A busload of rice and tobacco farmers had traveled through the night from their village in easternmost Java, and they were now pressing into the cemetery, feet bare, shoes left at the gate. They filed up to a well at the edge of the mausoleum and scooped out holy water with plastic cups. They drank for their health. Then they filled their jugs and old mineral water bottles with the blessed liquid to lug home for ailing relatives and to sprinkle on sickly paddies to make them fertile.

They sat beside the front door of the mausoleum and broke into chant. Men in black Muslim caps, women in flowing dresses and brilliantly colored head scarves, giggling children with wide eyes.

As the hands of the clock on the mausoleum wall approached 9:30 a.m., a stream of devotees flowed along the cobblestone alley leading to the cemetery, past dozens of stalls where merchants peddled Muslim caps, head scarves and prayer beads, children's clothing embroidered with pictures of the tomb, ashtrays embossed with the names of the saints, and Coca-Cola.

Scattered among the large groups were lone petitioners. The melancholy security guard on the verge of being fired who prayed for his post. A merchant bound for Borneo praying to land a shipment of beans.

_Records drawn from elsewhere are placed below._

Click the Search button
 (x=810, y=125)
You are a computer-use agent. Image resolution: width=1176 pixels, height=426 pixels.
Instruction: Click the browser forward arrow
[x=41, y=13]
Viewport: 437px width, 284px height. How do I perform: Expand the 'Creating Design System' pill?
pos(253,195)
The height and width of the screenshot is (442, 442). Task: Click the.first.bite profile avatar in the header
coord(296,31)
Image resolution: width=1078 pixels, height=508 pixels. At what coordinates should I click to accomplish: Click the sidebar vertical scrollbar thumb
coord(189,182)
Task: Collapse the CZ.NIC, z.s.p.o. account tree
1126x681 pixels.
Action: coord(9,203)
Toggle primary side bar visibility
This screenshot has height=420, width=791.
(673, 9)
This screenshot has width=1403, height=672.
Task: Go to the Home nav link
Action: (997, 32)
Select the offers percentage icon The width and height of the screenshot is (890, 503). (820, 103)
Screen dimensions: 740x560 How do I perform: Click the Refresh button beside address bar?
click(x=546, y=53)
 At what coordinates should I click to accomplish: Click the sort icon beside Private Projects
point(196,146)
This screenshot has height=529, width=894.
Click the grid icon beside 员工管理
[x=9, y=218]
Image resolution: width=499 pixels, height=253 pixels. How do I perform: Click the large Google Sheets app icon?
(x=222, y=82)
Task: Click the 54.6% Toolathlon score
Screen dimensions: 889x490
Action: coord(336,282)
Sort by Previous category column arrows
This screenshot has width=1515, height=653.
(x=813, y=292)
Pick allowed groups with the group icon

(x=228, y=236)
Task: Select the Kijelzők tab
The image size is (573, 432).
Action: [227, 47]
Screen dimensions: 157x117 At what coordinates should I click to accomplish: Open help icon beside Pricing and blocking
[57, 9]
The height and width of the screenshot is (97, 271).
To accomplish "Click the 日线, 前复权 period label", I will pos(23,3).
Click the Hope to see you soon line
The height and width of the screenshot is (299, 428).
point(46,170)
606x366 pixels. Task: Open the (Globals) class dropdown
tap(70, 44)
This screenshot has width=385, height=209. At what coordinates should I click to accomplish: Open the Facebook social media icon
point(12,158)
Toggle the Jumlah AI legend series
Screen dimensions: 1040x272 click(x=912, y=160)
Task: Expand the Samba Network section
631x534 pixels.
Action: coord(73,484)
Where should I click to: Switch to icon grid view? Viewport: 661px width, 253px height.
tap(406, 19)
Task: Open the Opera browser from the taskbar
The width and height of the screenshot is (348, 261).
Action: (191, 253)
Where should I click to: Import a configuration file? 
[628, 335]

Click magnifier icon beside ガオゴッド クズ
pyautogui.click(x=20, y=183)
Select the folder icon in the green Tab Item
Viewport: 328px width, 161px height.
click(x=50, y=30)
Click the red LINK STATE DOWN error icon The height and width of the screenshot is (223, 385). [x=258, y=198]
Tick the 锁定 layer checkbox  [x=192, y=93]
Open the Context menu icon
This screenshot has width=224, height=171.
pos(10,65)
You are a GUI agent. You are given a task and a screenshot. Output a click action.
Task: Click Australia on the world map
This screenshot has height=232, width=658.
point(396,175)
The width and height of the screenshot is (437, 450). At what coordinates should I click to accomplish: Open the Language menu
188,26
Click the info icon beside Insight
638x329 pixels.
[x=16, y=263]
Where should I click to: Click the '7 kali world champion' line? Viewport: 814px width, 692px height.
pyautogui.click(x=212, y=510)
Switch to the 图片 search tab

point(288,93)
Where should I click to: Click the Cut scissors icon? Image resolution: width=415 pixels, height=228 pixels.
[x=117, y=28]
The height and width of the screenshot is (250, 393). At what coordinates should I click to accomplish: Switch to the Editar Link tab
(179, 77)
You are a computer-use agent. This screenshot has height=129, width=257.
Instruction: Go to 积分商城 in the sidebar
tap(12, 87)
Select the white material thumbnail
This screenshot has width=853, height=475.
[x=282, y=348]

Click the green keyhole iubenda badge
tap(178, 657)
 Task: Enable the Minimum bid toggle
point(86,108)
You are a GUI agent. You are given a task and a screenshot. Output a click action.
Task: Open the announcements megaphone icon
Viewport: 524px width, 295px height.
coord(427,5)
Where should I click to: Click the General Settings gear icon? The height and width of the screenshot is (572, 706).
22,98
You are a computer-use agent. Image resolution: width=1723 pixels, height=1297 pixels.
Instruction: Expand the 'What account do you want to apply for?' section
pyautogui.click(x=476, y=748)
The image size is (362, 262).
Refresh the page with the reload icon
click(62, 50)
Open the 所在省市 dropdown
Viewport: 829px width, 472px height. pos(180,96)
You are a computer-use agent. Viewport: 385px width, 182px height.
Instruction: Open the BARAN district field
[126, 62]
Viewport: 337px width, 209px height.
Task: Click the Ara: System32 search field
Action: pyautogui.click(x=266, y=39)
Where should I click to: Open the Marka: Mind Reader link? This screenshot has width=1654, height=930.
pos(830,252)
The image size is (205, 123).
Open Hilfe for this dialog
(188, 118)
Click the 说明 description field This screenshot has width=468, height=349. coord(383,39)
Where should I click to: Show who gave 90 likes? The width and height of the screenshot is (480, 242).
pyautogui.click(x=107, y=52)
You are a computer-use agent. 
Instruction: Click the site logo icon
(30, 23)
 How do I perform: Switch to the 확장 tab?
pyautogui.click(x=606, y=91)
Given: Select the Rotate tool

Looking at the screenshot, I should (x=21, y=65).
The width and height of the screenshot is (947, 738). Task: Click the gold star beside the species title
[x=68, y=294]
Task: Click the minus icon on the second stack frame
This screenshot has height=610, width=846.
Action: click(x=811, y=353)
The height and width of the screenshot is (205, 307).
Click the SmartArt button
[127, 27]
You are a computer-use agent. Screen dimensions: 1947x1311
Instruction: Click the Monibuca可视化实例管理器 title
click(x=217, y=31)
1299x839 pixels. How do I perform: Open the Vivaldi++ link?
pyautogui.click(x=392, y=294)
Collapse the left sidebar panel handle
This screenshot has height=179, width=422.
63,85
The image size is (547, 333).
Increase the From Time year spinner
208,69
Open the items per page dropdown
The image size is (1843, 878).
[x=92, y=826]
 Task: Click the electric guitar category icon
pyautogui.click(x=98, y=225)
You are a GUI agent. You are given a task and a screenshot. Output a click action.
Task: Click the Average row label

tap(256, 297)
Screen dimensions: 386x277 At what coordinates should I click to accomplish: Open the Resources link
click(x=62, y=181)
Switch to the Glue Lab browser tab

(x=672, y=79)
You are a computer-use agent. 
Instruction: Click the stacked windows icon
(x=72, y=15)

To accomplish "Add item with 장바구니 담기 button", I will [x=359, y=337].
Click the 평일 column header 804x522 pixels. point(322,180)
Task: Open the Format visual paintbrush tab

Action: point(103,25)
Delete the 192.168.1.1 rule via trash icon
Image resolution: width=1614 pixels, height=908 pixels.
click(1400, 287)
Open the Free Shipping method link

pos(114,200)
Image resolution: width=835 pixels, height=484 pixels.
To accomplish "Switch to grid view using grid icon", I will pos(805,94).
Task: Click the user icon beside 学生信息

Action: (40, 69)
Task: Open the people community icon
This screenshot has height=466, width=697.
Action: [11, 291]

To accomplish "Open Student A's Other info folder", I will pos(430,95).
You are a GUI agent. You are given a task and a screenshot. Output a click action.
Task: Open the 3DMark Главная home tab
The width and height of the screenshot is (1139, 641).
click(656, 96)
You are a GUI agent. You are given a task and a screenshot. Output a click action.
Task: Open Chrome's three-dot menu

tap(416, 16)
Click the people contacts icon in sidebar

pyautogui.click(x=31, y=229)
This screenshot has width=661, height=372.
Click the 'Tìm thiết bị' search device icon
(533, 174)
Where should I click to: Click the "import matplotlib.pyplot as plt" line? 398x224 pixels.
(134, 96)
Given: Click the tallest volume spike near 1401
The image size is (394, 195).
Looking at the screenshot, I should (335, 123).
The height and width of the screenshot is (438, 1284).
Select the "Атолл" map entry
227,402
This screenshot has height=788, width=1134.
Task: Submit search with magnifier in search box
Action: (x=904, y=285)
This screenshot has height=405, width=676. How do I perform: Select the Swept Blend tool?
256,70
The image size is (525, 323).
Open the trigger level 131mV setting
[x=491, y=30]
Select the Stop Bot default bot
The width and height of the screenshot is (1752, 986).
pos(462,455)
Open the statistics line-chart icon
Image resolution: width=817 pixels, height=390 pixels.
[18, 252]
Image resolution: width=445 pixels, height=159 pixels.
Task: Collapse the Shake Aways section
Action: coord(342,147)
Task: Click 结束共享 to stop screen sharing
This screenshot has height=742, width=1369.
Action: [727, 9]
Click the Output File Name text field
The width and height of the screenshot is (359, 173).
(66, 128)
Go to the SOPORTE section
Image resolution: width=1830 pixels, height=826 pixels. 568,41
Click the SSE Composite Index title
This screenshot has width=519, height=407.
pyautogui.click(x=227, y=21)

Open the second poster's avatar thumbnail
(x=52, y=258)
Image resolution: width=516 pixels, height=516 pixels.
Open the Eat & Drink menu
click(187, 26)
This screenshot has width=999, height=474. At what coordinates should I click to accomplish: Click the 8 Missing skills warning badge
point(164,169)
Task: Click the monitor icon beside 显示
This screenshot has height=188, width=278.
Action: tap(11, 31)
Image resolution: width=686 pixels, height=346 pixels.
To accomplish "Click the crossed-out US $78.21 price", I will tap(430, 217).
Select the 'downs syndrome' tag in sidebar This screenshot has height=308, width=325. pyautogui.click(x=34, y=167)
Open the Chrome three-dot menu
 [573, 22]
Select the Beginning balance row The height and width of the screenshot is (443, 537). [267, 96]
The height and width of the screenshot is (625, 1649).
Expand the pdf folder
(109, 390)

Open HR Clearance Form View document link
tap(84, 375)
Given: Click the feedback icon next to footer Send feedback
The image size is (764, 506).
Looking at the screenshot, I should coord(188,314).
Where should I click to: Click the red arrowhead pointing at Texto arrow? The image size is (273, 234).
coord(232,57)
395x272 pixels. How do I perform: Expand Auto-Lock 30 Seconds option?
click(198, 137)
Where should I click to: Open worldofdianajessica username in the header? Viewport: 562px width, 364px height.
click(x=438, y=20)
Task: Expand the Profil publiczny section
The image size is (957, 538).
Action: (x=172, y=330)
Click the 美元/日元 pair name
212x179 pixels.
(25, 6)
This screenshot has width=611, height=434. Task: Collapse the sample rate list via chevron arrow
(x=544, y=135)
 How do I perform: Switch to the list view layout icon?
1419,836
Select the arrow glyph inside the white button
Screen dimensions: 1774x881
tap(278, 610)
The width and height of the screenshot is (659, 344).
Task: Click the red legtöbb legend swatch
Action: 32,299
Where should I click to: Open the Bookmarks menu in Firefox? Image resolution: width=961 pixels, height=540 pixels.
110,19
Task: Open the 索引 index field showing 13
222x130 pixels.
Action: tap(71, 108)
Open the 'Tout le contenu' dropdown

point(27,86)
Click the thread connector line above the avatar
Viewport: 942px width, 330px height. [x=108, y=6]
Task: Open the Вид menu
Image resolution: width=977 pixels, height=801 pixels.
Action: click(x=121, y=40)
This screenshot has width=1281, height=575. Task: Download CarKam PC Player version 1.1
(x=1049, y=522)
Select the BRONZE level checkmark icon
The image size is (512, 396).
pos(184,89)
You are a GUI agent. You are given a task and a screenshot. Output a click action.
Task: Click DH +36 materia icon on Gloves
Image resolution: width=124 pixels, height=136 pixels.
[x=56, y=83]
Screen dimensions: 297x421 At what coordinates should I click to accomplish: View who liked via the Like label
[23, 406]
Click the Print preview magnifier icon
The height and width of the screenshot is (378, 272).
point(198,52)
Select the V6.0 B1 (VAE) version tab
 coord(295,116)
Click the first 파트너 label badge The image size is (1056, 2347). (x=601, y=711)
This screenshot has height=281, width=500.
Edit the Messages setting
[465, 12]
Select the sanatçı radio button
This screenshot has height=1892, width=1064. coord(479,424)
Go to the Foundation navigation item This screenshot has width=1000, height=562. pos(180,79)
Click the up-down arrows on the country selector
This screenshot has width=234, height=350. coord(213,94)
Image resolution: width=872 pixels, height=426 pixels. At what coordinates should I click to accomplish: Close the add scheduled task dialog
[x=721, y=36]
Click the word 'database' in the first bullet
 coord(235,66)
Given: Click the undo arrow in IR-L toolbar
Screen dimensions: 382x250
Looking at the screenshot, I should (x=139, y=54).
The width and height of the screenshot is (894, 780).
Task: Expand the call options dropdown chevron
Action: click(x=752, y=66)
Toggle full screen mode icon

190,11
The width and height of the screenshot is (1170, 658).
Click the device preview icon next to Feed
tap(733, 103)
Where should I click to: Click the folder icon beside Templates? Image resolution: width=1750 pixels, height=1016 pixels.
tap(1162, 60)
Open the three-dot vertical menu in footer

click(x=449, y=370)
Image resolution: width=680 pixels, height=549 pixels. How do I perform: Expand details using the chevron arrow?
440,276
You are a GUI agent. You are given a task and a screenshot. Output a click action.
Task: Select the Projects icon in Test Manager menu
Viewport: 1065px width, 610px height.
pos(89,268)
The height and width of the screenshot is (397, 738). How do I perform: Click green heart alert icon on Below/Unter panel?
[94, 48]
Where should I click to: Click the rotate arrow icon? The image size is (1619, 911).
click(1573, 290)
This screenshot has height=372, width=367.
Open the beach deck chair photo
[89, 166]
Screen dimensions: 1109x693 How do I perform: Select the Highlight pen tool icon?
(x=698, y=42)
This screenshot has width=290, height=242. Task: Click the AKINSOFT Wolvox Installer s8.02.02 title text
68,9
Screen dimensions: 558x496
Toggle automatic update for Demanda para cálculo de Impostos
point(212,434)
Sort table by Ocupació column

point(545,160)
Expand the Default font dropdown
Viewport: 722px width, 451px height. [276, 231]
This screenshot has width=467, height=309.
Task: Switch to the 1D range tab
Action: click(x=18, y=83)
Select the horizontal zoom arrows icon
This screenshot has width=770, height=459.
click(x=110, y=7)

At the wooden gate appeared a pair of schoolgirls in their white uniform blouses and dark skirts. Wati, 19, and her friend Sari, 15, had skipped class, coming more than an hour by bus so they could pray to pass their final exams, still seven months away.

"I'd better start praying now," Wati offered anxiously.

By 11:30 a.m., the amplified call to midday prayers at a neighborhood mosque was echoing across the graves. The crowds were thinning, the chants receding to a hum, then just a few solitary voices.

A final group pressed up against the mahogany doors. Several people snapped souvenir photos. One videotaped the ritual. Then they departed, bare feet on a stone path scorching under the sun. "Hot! Hot!" the children complained.

The worshipers melted away with the shadows.

But already, more pilgrims were coming past the stalls hawking trinkets and memories.